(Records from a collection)
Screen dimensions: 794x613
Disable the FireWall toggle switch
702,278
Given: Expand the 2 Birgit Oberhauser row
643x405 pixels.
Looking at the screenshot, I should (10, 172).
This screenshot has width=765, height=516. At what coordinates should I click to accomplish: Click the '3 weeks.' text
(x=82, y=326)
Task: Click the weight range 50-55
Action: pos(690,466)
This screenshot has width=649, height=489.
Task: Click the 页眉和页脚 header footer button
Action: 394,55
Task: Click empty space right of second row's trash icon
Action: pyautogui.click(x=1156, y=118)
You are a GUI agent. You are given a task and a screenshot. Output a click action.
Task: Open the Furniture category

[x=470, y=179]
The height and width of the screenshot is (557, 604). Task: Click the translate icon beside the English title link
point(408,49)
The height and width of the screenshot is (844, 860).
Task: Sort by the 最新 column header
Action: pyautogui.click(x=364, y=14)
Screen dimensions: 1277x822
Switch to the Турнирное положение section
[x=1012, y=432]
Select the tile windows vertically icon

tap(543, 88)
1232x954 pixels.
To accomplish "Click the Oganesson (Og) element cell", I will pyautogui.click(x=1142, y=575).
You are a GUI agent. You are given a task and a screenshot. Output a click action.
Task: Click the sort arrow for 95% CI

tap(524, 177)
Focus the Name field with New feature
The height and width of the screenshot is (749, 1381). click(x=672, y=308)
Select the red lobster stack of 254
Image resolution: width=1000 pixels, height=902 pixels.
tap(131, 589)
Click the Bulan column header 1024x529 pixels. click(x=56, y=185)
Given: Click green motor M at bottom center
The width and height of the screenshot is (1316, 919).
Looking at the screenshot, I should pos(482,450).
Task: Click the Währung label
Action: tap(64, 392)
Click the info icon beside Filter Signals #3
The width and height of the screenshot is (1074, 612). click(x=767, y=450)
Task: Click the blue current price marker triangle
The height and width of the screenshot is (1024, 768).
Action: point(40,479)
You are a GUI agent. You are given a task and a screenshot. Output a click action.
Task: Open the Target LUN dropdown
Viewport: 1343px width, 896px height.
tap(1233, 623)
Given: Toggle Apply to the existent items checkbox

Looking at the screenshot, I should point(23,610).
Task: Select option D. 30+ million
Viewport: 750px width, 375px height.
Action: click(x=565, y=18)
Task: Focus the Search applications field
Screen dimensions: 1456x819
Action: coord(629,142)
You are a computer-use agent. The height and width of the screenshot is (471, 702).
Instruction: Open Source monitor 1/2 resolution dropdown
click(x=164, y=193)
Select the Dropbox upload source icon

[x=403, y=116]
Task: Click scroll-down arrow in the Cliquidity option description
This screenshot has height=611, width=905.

◆ Task to complete
List each line in the records that contains the string "option". Case counts.

◆ Task solution
Task: Select option D. 30+ million
Task: Click scroll-down arrow in the Cliquidity option description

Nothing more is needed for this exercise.